“Kritik” ve “kriz” terimlerinin kökleri aynı. O kökte ayırt etmek, süzmek ve sınırlandırmak var. Kritik etmek bu kavramlardan hareketle hüküm vermeyi içeriyor. Kritik bir yandan tefrik etmek, bir diğer yandan da sınırını çizmek, sınırlarını belirlemek anlamlarına geliyor. Türkçede “kritik” için iki ayrı sözcük kullanıyoruz. Bunlardan biri “tenkit”, diğeri “eleştiri”. “Tenkit” sözcüğünün kökünde gagalamak var. Vurgu biraz daha farklı. Eleştiri ile ilgili dilbilimcilerin farklı iddiaları söz konusu. Kökteki “el” sözcüğünün “açık”, “boşluk”, “delik” gibi bir anlamı varmış. “Elemek” orijinalinde “elgelemek” olarak kullanıyormuş, sonra o —g düşmüş. Bir de yararsız faydasız anlamında “el” kullanılıyormuş. Bu iki anlamı da içerecek şekilde elemek büyük tanelerle küçük taneleri ayırmak, sap ile samanı ayırmak, önemli ile önemsizi ayırmak, doğru ile yanlışı ayırmak anlamlarına gelecek şekilde kullanılmış. Bir şeyin —ki bu bir düşünce de olabilir— yararlı ve yararsız kısımlarını ayırt etmek anlamına geliyor.

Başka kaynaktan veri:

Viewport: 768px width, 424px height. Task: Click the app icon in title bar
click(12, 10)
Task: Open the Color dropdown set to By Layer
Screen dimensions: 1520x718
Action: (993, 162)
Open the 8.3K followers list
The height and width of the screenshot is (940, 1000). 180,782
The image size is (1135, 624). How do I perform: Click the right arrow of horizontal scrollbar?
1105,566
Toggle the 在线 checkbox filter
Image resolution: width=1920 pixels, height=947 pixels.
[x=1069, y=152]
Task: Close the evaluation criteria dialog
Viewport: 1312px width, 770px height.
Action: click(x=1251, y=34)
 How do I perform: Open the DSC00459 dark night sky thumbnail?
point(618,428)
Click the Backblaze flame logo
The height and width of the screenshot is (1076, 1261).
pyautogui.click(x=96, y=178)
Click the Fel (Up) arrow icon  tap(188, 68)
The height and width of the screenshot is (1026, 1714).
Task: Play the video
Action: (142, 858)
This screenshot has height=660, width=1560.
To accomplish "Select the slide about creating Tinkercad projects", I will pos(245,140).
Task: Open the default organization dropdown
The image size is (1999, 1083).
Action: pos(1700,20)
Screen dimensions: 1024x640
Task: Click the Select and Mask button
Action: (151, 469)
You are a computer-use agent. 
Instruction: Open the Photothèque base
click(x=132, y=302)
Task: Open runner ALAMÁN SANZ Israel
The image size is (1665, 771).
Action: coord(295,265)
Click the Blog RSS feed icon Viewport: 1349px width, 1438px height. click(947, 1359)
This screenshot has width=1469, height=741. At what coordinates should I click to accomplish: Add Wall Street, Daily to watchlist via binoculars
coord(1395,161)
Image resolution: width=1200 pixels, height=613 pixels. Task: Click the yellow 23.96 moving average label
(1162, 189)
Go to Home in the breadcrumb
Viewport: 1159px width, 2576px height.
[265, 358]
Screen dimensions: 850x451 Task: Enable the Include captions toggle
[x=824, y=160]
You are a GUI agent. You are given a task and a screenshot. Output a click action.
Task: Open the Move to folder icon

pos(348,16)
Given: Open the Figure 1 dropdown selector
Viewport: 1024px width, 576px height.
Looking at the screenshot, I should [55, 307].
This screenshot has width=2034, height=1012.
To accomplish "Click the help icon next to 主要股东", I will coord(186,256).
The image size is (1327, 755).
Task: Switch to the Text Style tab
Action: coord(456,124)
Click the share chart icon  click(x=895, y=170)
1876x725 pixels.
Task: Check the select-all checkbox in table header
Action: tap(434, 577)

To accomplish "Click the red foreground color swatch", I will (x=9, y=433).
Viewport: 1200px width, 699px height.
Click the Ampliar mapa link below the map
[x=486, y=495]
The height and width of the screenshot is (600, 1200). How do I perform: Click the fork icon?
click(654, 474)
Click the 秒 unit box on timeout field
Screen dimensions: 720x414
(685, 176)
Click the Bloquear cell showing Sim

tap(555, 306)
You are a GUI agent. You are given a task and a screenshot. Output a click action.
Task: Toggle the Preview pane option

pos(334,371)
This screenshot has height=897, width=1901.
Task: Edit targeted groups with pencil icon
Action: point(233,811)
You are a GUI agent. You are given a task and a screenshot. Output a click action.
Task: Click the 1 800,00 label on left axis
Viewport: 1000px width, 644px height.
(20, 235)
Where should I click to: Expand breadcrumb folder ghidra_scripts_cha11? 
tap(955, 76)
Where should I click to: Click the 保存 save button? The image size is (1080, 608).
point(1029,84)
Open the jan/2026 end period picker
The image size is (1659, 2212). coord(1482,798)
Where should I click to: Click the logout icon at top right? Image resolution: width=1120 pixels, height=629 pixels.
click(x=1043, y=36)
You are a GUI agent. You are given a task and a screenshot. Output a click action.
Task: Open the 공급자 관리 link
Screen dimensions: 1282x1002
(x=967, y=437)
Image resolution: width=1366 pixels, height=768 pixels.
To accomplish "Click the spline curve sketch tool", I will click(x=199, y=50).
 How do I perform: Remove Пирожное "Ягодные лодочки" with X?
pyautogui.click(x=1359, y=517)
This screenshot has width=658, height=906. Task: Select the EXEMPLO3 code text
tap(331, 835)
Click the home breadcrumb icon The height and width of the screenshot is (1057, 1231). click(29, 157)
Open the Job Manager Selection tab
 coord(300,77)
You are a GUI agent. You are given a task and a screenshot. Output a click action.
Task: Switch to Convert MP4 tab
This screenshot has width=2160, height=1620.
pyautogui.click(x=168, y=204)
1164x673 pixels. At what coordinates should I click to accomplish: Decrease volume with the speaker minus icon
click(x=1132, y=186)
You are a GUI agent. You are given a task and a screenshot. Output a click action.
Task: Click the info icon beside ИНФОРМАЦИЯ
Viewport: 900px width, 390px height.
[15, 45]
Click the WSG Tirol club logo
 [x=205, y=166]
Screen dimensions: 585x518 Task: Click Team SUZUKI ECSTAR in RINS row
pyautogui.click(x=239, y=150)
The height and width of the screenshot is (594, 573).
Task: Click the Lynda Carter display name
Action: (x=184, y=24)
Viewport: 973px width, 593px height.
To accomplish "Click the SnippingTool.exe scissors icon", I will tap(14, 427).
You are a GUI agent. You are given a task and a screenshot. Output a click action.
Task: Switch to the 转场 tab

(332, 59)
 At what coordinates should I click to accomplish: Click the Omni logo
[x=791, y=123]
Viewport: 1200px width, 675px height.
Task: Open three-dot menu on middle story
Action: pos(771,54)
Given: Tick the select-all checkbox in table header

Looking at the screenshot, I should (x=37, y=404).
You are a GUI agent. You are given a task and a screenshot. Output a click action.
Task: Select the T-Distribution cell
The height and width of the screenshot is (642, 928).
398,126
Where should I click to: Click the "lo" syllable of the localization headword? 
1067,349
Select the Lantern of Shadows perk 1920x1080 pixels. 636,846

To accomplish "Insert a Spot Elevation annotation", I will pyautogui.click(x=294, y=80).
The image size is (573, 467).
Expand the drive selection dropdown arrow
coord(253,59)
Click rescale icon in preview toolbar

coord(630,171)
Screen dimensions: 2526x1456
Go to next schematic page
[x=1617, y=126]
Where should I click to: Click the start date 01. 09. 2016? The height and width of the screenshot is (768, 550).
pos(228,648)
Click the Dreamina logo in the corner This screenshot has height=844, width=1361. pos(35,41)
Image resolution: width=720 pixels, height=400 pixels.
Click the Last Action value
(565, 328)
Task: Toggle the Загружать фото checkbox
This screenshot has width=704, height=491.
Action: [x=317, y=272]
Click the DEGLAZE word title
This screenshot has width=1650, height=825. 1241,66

“Kritik”, hastalıklarla ilgili olarak da kullanılan bir sözcük. Bir hastalığın belli bir aşamasında bir sınıra gelinir. Hastalık iyiye ya da kötüye gitme belirsizliğinde bir dengede durur. Böyle bir eşik noktasında hastanın durumuna “kritik” denir.
“Kriz” sözcüğü de aynı kökten geliyor. Burada da bir sınır fikri var. Çincede kriz sözcüğünün karşılığı olarak iki ideogramın kullanıldığı söyleniyor.